Tuesday, October 2, 2012

....and sometimes your bored

After spending three hours de-husking corn your mind starts to drift.  I had called everyone I felt like talking to. I had sent many text messages in the hopes of evoking a reply, but after a while nothing.

As a keep saying to my sister, life is different here for us village folk. (Never in my life did I think I would refer to myself as village folk- I'm not particularly enjoying though.) I got to my school, teach my three hours a day and then walk home and watch the chickens run around the yard.

Until I had the internet I was going into the town everyday just to break up the monotony, there is nothing to do in town. But if I walked I had a good hour to just listen to some music and think. But that is how I unintentionally hitch hiked.

I was walking along listening to some happening jams, when a small beige car started to slow down. I glanced at the car but didn't recognise it. The car then stopped next to me, I looked through the window and saw who I thought was my host father; I climbed in. Sitting in the back seat was a woman I had never seen before, I assumed she was a nighbour. I looked to the front and realised I did not know the man, he was not my faux father.  The couple smiled at me and asked "Rustavi" (a city at least 6 hours away) I shook my head and said "Senaki." The couple laughed at my obvious confusion. They drove me into town and wished me on my merry way. it wasn't until later that I realised 

  • I had not told anyone where I was going.
  • My phone battery was dying
  • I didn't have my translation dictionary (my soul way of communicating with people.)

--------------------------------------------------

§ PROMPT A
Repeat the entries from the line with "the Console section" to the line with "Looking at the screenshot, I should 375,23.", both lines included.

(Records from a pointing dataset)

--------------------------------------------------

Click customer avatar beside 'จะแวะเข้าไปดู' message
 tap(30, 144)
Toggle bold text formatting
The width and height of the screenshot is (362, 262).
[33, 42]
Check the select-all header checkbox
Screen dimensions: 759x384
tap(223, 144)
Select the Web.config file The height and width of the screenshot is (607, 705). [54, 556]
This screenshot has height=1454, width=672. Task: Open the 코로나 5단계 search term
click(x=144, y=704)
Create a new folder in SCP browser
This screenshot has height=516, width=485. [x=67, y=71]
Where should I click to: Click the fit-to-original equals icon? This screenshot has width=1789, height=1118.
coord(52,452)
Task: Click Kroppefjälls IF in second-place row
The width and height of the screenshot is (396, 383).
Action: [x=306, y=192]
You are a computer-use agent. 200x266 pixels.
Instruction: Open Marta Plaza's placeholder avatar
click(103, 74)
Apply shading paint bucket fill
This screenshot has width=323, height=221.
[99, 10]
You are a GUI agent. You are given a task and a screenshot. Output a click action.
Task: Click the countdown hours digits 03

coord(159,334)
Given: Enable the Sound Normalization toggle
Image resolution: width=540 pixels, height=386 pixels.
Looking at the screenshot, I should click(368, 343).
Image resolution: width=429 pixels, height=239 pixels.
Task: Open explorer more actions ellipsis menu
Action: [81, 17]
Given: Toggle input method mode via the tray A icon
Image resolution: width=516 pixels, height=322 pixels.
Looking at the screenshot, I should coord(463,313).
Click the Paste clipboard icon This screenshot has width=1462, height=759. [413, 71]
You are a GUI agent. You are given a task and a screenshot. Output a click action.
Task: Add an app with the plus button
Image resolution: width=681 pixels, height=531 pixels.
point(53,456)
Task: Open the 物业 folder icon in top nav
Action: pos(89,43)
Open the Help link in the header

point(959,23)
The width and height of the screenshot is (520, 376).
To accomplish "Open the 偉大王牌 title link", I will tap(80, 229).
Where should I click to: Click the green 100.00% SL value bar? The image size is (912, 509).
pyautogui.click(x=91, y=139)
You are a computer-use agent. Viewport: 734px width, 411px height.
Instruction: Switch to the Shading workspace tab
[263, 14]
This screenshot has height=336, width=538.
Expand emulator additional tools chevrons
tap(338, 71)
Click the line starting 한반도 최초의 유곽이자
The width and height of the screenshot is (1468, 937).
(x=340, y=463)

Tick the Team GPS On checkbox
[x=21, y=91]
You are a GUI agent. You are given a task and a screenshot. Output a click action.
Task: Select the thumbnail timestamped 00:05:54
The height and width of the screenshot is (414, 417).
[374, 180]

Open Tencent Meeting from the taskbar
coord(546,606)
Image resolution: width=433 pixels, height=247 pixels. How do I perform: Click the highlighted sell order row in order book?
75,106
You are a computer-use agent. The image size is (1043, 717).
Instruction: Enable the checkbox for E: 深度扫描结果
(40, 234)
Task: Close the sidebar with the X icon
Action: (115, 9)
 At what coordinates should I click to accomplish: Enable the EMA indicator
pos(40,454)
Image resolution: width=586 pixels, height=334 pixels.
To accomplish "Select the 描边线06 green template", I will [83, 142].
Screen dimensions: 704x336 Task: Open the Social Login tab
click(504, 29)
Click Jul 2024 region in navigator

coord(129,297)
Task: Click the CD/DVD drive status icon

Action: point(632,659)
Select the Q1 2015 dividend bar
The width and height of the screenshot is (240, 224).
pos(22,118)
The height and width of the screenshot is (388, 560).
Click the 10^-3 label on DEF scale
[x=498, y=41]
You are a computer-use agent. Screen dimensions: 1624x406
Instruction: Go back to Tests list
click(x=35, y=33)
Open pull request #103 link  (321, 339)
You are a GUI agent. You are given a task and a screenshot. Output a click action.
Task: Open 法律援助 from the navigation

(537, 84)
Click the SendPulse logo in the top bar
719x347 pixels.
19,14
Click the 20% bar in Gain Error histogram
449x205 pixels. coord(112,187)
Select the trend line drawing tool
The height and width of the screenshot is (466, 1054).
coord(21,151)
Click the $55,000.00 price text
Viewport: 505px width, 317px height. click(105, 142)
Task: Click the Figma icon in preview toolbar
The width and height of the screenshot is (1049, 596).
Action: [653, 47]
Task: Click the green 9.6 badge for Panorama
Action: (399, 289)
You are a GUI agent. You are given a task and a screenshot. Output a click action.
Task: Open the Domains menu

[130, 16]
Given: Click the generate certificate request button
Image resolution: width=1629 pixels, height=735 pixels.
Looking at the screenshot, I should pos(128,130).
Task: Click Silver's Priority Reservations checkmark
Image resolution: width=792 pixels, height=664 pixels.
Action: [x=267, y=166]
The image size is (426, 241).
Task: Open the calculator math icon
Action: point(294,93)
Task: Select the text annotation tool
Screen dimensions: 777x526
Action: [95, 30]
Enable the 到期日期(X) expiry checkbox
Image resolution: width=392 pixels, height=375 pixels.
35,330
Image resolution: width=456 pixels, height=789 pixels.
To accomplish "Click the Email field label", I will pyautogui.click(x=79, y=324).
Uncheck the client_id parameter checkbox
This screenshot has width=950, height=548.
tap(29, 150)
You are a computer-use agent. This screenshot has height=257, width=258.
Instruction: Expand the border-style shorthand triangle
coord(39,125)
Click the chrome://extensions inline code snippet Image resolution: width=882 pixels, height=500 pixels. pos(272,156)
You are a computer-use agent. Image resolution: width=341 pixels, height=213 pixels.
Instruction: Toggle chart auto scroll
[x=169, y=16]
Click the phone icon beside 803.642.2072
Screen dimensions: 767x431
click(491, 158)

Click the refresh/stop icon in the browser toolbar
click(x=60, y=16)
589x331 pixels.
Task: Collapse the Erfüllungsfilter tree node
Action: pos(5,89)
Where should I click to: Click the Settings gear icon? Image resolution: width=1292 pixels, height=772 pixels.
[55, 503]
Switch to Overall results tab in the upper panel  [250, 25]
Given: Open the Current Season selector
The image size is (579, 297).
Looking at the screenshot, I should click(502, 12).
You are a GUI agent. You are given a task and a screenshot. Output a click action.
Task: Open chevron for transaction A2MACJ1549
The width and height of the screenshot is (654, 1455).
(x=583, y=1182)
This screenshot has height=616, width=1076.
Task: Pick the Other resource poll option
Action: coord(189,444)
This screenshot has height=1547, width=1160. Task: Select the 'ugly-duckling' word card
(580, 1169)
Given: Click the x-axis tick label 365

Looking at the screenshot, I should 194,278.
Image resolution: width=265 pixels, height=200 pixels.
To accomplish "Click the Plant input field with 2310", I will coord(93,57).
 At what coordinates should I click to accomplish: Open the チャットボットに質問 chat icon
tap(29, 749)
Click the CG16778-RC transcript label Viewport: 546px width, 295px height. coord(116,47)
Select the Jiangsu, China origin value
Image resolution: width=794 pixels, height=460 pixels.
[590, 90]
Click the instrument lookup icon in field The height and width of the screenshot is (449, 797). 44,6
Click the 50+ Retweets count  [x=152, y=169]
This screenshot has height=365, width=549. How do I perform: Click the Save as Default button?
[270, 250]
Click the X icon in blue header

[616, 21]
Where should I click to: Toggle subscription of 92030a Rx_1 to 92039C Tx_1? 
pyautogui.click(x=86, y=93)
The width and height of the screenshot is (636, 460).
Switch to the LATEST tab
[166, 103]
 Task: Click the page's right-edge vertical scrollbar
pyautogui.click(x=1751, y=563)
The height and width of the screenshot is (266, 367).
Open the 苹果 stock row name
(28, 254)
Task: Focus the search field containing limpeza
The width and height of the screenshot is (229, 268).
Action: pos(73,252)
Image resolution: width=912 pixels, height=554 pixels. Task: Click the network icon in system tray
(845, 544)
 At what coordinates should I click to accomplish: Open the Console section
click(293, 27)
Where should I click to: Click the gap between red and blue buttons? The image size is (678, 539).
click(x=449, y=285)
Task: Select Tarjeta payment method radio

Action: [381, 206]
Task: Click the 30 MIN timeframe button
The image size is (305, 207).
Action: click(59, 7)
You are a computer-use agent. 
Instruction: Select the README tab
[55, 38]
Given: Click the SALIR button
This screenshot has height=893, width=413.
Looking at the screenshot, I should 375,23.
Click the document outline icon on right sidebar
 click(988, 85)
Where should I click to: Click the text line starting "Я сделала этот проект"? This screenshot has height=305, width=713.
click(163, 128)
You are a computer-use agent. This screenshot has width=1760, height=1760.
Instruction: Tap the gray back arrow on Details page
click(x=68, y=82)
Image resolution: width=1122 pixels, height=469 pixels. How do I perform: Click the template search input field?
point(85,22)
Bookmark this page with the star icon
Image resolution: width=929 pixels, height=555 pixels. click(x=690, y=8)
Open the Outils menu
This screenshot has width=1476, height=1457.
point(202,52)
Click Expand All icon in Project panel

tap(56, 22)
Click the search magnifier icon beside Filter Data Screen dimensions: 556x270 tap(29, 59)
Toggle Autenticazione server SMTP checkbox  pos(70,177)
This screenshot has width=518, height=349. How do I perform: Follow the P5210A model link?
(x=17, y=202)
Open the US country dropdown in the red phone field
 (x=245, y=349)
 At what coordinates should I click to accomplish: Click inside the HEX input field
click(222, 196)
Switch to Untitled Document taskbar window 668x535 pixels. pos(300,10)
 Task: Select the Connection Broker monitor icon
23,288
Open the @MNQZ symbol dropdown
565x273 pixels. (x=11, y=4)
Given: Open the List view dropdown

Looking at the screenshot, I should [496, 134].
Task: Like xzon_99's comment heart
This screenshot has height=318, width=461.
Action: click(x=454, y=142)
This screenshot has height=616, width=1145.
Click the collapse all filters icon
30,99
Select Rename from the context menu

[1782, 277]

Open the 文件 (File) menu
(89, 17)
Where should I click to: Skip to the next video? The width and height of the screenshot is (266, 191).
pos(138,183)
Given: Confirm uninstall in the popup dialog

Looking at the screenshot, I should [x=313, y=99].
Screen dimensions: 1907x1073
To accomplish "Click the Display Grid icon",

--------------------------------------------------

§ PROMPT B
In the post about village life, which town did the writer name when the couple in the car asked about Rustavi?

§ TASK SOLUTION A
 At what coordinates should I click to accomplish: Open the Console section
click(293, 27)
Where should I click to: Click the gap between red and blue buttons? The image size is (678, 539).
click(x=449, y=285)
Task: Select Tarjeta payment method radio

Action: [381, 206]
Task: Click the 30 MIN timeframe button
The image size is (305, 207).
Action: click(59, 7)
You are a computer-use agent. 
Instruction: Select the README tab
[55, 38]
Given: Click the SALIR button
This screenshot has height=893, width=413.
Looking at the screenshot, I should 375,23.

§ TASK SOLUTION B
Senaki.